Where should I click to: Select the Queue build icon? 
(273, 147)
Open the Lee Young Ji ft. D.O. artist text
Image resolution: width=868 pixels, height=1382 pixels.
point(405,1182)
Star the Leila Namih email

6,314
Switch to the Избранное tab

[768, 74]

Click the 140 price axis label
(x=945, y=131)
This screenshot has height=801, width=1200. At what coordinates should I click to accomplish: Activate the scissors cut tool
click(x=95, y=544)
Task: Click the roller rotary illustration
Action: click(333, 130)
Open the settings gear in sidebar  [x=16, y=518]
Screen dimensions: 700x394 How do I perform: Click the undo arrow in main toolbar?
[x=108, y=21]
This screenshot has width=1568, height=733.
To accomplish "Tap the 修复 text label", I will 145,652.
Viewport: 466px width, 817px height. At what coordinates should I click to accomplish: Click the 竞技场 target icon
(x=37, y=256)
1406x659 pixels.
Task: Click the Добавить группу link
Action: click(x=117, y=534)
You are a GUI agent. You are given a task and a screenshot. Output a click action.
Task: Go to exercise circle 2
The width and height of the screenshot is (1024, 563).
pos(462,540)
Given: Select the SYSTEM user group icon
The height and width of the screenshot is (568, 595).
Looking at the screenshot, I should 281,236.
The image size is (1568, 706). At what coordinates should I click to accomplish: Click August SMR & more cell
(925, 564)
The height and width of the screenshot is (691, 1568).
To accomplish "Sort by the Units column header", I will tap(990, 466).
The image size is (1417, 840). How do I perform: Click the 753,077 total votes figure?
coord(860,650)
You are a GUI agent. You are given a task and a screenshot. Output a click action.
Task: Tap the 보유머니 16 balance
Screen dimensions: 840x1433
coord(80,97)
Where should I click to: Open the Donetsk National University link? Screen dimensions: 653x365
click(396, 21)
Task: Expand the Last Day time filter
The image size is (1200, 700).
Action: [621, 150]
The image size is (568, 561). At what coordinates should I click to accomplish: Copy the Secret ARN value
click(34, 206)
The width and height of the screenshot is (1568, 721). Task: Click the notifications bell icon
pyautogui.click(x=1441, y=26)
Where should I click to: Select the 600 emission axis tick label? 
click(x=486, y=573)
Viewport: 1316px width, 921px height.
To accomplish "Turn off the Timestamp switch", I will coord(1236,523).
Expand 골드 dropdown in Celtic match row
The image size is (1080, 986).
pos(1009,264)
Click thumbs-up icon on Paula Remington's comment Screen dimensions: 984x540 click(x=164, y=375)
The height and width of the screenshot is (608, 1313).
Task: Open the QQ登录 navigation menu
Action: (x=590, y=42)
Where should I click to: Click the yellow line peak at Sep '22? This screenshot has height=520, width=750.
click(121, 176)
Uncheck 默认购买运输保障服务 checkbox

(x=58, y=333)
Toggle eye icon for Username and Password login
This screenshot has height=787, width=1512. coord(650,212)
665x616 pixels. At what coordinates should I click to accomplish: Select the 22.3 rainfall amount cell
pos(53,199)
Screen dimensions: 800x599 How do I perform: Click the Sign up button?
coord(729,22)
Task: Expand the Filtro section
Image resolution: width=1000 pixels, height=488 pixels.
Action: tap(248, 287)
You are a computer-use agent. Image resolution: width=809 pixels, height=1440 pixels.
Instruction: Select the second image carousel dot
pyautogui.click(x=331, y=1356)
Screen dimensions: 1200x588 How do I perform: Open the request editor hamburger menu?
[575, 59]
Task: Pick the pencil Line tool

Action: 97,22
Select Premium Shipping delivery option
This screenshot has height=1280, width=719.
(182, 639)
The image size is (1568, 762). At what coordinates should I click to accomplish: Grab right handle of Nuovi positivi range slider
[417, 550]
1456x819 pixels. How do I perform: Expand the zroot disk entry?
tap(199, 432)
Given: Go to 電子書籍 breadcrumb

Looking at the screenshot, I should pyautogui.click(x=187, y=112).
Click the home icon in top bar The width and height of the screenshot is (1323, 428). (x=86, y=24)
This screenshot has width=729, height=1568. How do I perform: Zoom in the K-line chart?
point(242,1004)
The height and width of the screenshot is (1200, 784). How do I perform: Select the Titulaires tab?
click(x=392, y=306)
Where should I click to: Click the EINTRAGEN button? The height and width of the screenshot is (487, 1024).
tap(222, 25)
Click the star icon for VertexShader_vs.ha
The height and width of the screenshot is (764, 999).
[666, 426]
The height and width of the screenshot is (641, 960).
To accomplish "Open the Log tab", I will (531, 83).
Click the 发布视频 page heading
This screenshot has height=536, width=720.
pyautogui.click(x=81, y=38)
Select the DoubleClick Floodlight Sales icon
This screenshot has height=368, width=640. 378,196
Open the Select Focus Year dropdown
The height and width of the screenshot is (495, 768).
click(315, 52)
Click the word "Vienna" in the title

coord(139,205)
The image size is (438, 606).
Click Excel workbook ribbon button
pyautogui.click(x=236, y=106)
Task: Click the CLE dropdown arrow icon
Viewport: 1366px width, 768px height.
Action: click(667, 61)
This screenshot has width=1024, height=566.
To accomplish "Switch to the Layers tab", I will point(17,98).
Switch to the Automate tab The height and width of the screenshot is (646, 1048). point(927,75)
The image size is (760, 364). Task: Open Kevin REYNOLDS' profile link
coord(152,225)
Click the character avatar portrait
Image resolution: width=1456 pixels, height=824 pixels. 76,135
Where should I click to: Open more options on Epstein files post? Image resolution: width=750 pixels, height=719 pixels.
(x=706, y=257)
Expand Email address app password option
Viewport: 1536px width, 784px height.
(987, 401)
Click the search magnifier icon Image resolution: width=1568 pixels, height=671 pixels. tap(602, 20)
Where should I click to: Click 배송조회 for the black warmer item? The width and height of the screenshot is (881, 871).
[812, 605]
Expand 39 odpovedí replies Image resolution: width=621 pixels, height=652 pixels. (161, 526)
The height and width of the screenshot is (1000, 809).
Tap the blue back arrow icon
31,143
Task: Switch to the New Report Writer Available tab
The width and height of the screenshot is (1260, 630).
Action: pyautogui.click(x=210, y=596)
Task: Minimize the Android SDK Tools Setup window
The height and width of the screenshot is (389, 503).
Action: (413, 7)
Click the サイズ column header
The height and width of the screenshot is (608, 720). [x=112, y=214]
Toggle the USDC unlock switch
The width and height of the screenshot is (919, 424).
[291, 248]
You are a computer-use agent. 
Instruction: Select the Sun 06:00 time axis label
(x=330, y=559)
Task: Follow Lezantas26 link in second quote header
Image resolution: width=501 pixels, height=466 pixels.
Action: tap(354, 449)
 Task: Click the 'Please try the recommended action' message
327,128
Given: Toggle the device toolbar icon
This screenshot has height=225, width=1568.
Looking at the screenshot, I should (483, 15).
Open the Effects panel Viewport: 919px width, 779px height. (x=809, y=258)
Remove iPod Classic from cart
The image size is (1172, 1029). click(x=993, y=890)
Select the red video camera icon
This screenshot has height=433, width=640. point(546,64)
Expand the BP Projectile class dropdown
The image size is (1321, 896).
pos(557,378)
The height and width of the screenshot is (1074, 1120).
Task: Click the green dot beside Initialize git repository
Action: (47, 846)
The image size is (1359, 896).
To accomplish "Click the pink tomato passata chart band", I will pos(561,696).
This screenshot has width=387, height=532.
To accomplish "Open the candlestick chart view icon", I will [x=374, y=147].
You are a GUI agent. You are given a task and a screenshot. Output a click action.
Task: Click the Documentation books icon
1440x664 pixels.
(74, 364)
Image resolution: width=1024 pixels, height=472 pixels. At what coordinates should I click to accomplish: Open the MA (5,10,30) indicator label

# # #

TO DO: Print out the entire listing. Keep every line exact.

TASK RESPONSE:
Where should I click to: Select the Queue build icon? 
(273, 147)
Open the Lee Young Ji ft. D.O. artist text
Image resolution: width=868 pixels, height=1382 pixels.
point(405,1182)
Star the Leila Namih email

6,314
Switch to the Избранное tab

[768, 74]

Click the 140 price axis label
(x=945, y=131)
This screenshot has height=801, width=1200. At what coordinates should I click to accomplish: Activate the scissors cut tool
click(x=95, y=544)
Task: Click the roller rotary illustration
Action: click(333, 130)
Open the settings gear in sidebar  [x=16, y=518]
Screen dimensions: 700x394 How do I perform: Click the undo arrow in main toolbar?
[x=108, y=21]
This screenshot has width=1568, height=733.
To accomplish "Tap the 修复 text label", I will 145,652.
Viewport: 466px width, 817px height. At what coordinates should I click to accomplish: Click the 竞技场 target icon
(x=37, y=256)
1406x659 pixels.
Task: Click the Добавить группу link
Action: click(x=117, y=534)
You are a GUI agent. You are given a task and a screenshot. Output a click action.
Task: Go to exercise circle 2
The width and height of the screenshot is (1024, 563).
pos(462,540)
Given: Select the SYSTEM user group icon
The height and width of the screenshot is (568, 595).
Looking at the screenshot, I should 281,236.
The image size is (1568, 706). At what coordinates should I click to accomplish: Click August SMR & more cell
(925, 564)
The height and width of the screenshot is (691, 1568).
To accomplish "Sort by the Units column header", I will tap(990, 466).
The image size is (1417, 840). How do I perform: Click the 753,077 total votes figure?
coord(860,650)
You are a GUI agent. You are given a task and a screenshot. Output a click action.
Task: Tap the 보유머니 16 balance
Screen dimensions: 840x1433
coord(80,97)
Where should I click to: Open the Donetsk National University link? Screen dimensions: 653x365
click(396, 21)
Task: Expand the Last Day time filter
The image size is (1200, 700).
Action: [621, 150]
The image size is (568, 561). At what coordinates should I click to accomplish: Copy the Secret ARN value
click(34, 206)
The width and height of the screenshot is (1568, 721). Task: Click the notifications bell icon
pyautogui.click(x=1441, y=26)
Where should I click to: Select the 600 emission axis tick label? 
click(x=486, y=573)
Viewport: 1316px width, 921px height.
To accomplish "Turn off the Timestamp switch", I will coord(1236,523).
Expand 골드 dropdown in Celtic match row
The image size is (1080, 986).
pos(1009,264)
Click thumbs-up icon on Paula Remington's comment Screen dimensions: 984x540 click(x=164, y=375)
The height and width of the screenshot is (608, 1313).
Task: Open the QQ登录 navigation menu
Action: (x=590, y=42)
Where should I click to: Click the yellow line peak at Sep '22? This screenshot has height=520, width=750.
click(121, 176)
Uncheck 默认购买运输保障服务 checkbox

(x=58, y=333)
Toggle eye icon for Username and Password login
This screenshot has height=787, width=1512. coord(650,212)
665x616 pixels. At what coordinates should I click to accomplish: Select the 22.3 rainfall amount cell
pos(53,199)
Screen dimensions: 800x599 How do I perform: Click the Sign up button?
coord(729,22)
Task: Expand the Filtro section
Image resolution: width=1000 pixels, height=488 pixels.
Action: tap(248, 287)
You are a computer-use agent. Image resolution: width=809 pixels, height=1440 pixels.
Instruction: Select the second image carousel dot
pyautogui.click(x=331, y=1356)
Screen dimensions: 1200x588 How do I perform: Open the request editor hamburger menu?
[575, 59]
Task: Pick the pencil Line tool

Action: 97,22
Select Premium Shipping delivery option
This screenshot has height=1280, width=719.
(182, 639)
The image size is (1568, 762). At what coordinates should I click to accomplish: Grab right handle of Nuovi positivi range slider
[417, 550]
1456x819 pixels. How do I perform: Expand the zroot disk entry?
tap(199, 432)
Given: Go to 電子書籍 breadcrumb

Looking at the screenshot, I should pyautogui.click(x=187, y=112).
Click the home icon in top bar The width and height of the screenshot is (1323, 428). (x=86, y=24)
This screenshot has width=729, height=1568. How do I perform: Zoom in the K-line chart?
point(242,1004)
The height and width of the screenshot is (1200, 784). How do I perform: Select the Titulaires tab?
click(x=392, y=306)
Where should I click to: Click the EINTRAGEN button? The height and width of the screenshot is (487, 1024).
tap(222, 25)
Click the star icon for VertexShader_vs.ha
The height and width of the screenshot is (764, 999).
[666, 426]
The height and width of the screenshot is (641, 960).
To accomplish "Open the Log tab", I will (531, 83).
Click the 发布视频 page heading
This screenshot has height=536, width=720.
pyautogui.click(x=81, y=38)
Select the DoubleClick Floodlight Sales icon
This screenshot has height=368, width=640. 378,196
Open the Select Focus Year dropdown
The height and width of the screenshot is (495, 768).
click(315, 52)
Click the word "Vienna" in the title

coord(139,205)
The image size is (438, 606).
Click Excel workbook ribbon button
pyautogui.click(x=236, y=106)
Task: Click the CLE dropdown arrow icon
Viewport: 1366px width, 768px height.
Action: click(667, 61)
This screenshot has width=1024, height=566.
To accomplish "Switch to the Layers tab", I will point(17,98).
Switch to the Automate tab The height and width of the screenshot is (646, 1048). point(927,75)
The image size is (760, 364). Task: Open Kevin REYNOLDS' profile link
coord(152,225)
Click the character avatar portrait
Image resolution: width=1456 pixels, height=824 pixels. 76,135
Where should I click to: Open more options on Epstein files post? Image resolution: width=750 pixels, height=719 pixels.
(x=706, y=257)
Expand Email address app password option
Viewport: 1536px width, 784px height.
(987, 401)
Click the search magnifier icon Image resolution: width=1568 pixels, height=671 pixels. tap(602, 20)
Where should I click to: Click 배송조회 for the black warmer item? The width and height of the screenshot is (881, 871).
[812, 605]
Expand 39 odpovedí replies Image resolution: width=621 pixels, height=652 pixels. (161, 526)
The height and width of the screenshot is (1000, 809).
Tap the blue back arrow icon
31,143
Task: Switch to the New Report Writer Available tab
The width and height of the screenshot is (1260, 630).
Action: pyautogui.click(x=210, y=596)
Task: Minimize the Android SDK Tools Setup window
The height and width of the screenshot is (389, 503).
Action: (413, 7)
Click the サイズ column header
The height and width of the screenshot is (608, 720). [x=112, y=214]
Toggle the USDC unlock switch
The width and height of the screenshot is (919, 424).
[291, 248]
You are a computer-use agent. 
Instruction: Select the Sun 06:00 time axis label
(x=330, y=559)
Task: Follow Lezantas26 link in second quote header
Image resolution: width=501 pixels, height=466 pixels.
Action: tap(354, 449)
 Task: Click the 'Please try the recommended action' message
327,128
Given: Toggle the device toolbar icon
This screenshot has height=225, width=1568.
Looking at the screenshot, I should (483, 15).
Open the Effects panel Viewport: 919px width, 779px height. (x=809, y=258)
Remove iPod Classic from cart
The image size is (1172, 1029). click(x=993, y=890)
Select the red video camera icon
This screenshot has height=433, width=640. point(546,64)
Expand the BP Projectile class dropdown
The image size is (1321, 896).
pos(557,378)
The height and width of the screenshot is (1074, 1120).
Task: Click the green dot beside Initialize git repository
Action: (47, 846)
The image size is (1359, 896).
To accomplish "Click the pink tomato passata chart band", I will pos(561,696).
This screenshot has width=387, height=532.
To accomplish "Open the candlestick chart view icon", I will [x=374, y=147].
You are a GUI agent. You are given a task and a screenshot. Output a click action.
Task: Click the Documentation books icon
1440x664 pixels.
(74, 364)
Image resolution: width=1024 pixels, height=472 pixels. At what coordinates should I click to accomplish: Open the MA (5,10,30) indicator label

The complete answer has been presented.